「この胸に深々と突き刺さる矢を抜け」

小説を読むことはほとんどないが、芥川賞、直木賞などの受賞作や候補作の中で気になる作品をまれに手に取ることはある。
しかしながら、最近読んだのは2年ほど前の「私の男」というわけで、いかに小説というものを読まないのかが分かる。

小説は読まないが、日経新聞の書評欄には毎週一通り目を通すことにしている。
その中で興味を抱いたのが、白石一文の「この胸に深々と突き刺さる矢を抜け」だった。
なぜ日経にこの本の書評が載るのか?
著名な自由主義経済学者の言説に対し、著者が根底的な批判を書中で繰り広げているからなのか。
日経が書評に取り上げたモチーフは、よくわからない。

しかし、書評に釣られ読んでみると、上下刊何百ページという大作を、一気に読み終えることになってしまった。ようするに、それだけ面白い小説だった。

雑誌編集者の主人公は、胃がんで余命いくばくも無い。
自分も東大教授の妻もそれぞれ自分の世界に生きている。とうぜん浮気もしている。
出版社内部のありふれた権力闘争、ジャーナリストとして追求してきた与党有力代議士のスキャンダルと政治の闇、そしてその代議士から実弟の生まれ変わりであると言われ国政選挙に出馬し理想の政治を一緒にやろうと誘われること、裏切り、暴力、セックス…、いくつものドラマが錯綜し展開していくが、最終的にどのドラマにも結末はやってこない。
やがて胃がんが再発し、「必然」としての死を待つだけの静かな時間が訪れる。

時間のことを光陰といい矢にたとえ、英語にも同じような比喩があるが、「突き刺さる矢」とは、過去・現在・未来と一見連続しているように誤解されている時間のことを言っている、と結末近くになってようやくわかる。

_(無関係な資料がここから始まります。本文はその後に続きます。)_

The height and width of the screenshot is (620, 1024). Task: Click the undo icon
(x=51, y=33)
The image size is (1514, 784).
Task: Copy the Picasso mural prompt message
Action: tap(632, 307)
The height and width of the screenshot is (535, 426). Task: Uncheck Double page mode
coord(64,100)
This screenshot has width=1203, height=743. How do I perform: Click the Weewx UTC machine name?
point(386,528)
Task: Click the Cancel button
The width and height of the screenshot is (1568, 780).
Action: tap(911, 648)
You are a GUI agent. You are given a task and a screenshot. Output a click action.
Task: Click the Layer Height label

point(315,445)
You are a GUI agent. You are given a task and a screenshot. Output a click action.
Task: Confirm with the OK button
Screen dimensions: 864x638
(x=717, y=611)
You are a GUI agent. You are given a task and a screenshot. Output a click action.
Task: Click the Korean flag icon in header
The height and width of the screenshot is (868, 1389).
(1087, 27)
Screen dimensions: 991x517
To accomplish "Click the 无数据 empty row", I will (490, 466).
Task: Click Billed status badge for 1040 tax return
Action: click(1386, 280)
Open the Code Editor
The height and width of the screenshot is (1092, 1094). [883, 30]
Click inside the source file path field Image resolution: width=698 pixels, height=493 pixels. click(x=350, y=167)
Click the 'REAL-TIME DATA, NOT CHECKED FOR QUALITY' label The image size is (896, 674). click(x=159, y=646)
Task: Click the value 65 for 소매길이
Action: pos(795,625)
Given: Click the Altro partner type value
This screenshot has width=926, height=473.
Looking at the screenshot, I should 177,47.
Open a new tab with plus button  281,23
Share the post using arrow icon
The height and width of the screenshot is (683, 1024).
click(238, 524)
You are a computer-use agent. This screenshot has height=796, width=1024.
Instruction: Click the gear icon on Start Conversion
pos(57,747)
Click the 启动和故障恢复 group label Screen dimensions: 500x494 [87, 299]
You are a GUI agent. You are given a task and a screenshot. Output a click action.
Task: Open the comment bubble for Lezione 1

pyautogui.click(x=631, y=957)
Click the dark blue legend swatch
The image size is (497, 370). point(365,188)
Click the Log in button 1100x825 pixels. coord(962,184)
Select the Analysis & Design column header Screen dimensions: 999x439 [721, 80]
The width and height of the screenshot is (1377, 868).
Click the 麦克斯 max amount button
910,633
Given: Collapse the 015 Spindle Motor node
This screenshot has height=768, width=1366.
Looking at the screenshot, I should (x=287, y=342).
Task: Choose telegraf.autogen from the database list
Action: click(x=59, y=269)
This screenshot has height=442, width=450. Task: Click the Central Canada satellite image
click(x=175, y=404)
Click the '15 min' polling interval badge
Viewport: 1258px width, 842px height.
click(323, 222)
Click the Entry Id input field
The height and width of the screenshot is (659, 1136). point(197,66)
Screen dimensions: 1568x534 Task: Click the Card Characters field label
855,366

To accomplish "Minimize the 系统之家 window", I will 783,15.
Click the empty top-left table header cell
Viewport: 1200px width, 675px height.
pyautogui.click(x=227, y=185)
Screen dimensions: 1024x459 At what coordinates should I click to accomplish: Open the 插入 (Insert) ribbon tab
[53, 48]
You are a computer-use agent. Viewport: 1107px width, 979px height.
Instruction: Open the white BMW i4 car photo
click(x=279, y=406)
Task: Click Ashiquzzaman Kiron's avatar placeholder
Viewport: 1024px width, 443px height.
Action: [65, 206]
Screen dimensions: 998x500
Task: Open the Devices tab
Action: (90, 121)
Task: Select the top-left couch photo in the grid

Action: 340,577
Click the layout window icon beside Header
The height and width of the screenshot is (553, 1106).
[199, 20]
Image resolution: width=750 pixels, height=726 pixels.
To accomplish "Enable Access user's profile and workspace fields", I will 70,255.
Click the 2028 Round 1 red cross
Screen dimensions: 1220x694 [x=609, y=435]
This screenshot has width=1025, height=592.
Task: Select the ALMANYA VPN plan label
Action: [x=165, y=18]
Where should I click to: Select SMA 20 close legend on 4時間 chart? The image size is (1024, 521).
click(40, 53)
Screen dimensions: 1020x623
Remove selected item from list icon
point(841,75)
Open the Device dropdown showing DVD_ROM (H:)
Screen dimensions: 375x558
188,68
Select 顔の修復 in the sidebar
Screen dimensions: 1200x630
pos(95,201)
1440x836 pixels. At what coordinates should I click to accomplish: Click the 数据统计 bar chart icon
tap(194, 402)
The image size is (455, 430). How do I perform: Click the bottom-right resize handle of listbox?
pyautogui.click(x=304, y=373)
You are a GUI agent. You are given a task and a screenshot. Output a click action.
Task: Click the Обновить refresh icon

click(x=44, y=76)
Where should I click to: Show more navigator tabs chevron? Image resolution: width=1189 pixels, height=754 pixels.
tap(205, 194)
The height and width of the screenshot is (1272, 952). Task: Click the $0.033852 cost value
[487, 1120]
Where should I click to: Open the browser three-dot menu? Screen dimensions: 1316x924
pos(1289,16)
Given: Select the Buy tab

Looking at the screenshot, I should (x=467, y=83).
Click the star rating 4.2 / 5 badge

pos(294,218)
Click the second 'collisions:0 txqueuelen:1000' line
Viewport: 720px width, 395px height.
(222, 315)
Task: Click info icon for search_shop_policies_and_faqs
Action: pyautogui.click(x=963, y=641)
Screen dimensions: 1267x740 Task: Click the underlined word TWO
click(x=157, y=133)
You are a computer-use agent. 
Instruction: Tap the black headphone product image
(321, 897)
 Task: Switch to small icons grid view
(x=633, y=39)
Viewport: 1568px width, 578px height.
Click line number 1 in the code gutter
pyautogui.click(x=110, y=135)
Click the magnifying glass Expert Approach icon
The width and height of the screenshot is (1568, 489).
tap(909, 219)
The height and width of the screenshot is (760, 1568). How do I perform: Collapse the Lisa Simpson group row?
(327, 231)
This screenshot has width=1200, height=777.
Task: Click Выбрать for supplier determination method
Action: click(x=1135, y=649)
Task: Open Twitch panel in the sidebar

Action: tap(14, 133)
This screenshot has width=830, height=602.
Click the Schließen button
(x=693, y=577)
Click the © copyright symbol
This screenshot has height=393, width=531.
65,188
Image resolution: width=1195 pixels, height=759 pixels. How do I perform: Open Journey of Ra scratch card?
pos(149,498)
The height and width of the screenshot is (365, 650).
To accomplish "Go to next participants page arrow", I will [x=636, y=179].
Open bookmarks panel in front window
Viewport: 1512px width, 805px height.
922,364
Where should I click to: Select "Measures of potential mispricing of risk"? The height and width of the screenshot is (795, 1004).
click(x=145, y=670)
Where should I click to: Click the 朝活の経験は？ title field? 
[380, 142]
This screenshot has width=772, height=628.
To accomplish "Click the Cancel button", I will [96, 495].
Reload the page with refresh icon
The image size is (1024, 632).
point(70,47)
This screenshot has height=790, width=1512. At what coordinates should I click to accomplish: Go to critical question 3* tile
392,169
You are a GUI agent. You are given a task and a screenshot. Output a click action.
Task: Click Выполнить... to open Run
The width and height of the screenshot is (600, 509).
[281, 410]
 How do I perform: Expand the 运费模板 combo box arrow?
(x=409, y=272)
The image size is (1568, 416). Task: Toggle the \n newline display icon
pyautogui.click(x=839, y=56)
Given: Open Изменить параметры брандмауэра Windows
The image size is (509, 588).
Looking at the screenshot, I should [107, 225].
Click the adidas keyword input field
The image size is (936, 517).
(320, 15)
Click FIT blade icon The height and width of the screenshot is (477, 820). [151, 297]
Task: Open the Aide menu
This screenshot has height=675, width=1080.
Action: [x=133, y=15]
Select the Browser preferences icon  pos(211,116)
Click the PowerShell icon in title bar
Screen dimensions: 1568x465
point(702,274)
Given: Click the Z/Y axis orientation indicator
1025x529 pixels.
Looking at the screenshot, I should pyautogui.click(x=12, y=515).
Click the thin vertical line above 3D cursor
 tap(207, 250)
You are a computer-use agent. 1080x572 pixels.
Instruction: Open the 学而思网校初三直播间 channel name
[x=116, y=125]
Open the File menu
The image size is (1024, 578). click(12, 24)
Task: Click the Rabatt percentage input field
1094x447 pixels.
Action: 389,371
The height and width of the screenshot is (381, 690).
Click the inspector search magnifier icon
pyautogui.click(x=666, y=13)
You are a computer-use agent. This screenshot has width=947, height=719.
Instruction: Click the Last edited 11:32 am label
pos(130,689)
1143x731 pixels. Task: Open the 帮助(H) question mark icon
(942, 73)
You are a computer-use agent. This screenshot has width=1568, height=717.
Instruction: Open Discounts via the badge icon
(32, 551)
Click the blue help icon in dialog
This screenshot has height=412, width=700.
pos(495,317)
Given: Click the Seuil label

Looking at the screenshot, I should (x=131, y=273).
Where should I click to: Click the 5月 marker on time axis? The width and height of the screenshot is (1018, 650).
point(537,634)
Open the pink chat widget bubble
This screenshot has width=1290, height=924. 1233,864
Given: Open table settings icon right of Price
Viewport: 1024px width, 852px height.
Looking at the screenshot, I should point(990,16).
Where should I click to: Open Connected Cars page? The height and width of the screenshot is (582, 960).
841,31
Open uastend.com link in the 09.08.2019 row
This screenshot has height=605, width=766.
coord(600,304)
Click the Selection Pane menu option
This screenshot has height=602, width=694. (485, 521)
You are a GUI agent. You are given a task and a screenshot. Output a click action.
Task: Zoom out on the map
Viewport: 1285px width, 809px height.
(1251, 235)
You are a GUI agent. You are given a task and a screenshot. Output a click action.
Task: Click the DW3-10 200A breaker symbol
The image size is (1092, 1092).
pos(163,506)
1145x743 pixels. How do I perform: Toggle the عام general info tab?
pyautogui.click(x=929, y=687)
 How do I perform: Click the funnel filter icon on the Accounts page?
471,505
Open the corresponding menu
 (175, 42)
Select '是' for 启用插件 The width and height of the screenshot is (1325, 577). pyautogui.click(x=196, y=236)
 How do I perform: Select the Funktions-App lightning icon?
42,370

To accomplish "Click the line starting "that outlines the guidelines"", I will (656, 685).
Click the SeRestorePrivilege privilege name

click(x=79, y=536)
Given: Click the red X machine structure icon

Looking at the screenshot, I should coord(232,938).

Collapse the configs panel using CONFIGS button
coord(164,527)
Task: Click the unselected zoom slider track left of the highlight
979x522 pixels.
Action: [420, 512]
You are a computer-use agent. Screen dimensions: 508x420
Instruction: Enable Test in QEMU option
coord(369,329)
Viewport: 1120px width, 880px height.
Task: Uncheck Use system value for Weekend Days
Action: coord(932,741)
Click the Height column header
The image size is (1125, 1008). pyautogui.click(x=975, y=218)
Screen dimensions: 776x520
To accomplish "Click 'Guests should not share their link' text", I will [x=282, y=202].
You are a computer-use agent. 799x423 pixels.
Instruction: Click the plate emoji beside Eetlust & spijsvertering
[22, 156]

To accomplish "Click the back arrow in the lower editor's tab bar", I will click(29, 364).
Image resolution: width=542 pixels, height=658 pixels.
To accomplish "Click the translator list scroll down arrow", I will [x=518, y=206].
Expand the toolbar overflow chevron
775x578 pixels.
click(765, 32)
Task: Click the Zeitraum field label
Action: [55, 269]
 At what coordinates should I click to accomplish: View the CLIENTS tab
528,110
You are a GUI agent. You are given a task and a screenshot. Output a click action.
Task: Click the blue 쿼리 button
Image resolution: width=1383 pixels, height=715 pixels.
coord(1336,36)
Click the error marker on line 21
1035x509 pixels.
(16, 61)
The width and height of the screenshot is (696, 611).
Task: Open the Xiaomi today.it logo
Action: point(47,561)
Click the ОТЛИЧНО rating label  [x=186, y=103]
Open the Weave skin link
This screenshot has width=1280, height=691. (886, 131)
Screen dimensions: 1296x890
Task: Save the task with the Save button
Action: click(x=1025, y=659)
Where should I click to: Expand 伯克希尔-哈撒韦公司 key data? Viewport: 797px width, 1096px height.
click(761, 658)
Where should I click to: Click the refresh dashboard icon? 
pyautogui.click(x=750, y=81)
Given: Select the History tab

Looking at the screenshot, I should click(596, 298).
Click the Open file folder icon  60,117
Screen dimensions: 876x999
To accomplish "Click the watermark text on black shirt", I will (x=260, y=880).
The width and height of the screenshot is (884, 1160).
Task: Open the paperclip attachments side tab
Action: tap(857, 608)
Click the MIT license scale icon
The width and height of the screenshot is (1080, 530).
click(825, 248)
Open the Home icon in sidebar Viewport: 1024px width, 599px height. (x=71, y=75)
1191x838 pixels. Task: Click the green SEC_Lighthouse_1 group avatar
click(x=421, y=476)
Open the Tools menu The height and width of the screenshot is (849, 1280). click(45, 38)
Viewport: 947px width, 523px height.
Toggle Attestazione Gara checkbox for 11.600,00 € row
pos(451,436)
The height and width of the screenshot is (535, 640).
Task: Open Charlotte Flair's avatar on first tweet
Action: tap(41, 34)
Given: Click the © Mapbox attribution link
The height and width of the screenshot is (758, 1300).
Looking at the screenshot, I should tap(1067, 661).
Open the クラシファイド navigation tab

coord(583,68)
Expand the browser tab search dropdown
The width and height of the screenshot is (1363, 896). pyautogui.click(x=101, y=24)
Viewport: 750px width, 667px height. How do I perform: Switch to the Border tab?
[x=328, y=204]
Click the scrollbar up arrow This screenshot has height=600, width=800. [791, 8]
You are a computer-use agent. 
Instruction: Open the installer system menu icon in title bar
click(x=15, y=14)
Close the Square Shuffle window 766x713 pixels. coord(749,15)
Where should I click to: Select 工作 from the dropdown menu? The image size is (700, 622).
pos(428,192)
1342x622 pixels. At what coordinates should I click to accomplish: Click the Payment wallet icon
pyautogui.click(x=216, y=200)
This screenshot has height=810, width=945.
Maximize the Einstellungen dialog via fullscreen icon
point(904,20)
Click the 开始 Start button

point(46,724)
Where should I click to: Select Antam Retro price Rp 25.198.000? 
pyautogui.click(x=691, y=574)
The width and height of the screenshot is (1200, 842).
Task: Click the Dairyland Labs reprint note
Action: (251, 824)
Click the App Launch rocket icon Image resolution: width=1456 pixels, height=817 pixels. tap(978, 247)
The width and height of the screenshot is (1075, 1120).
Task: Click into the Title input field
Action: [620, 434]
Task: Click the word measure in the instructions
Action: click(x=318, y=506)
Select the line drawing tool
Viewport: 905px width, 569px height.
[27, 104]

すでに死んでしまった子供の声が聞こえ、過去生の生まれ変わりと符合する状況証拠に驚き、未来の自分と遭遇し絶望することなど、不治の病に犯され死を待つだけの現在の中で、「時間」というものを考えざるを得ない出来事が続く。
しかし、結局は過去も未来も幻想で、今という瞬間しか本当には存在しないという確信が本書のテーマのように見える。
今、自分が消えれば時間も世界も瞬間的に消えてなくなる。時の流れを認識する主体の自分が消えれば後に何が残るのか?、子供の頃から繰り返し考え、いつの頃か現実の暮らしの中で当たり前になってしまったことを再び考えさせられることになった。

それにしても、胸に突き刺さっている矢を抜いてしまったら、後に何が残るのだろう?
やっぱり分からない。

これは万人受けするタイプの小説ではないだろう。
「好きな人ははまる、嫌いな人は全く駄目」と、好き嫌いがはっきり分かれることだろう。
ネットの書評の中にも同様のことが書かれていて、直木賞あたりの候補作にはなっても、決して受賞しない典型的な小説だという評価があった。しごく納得である。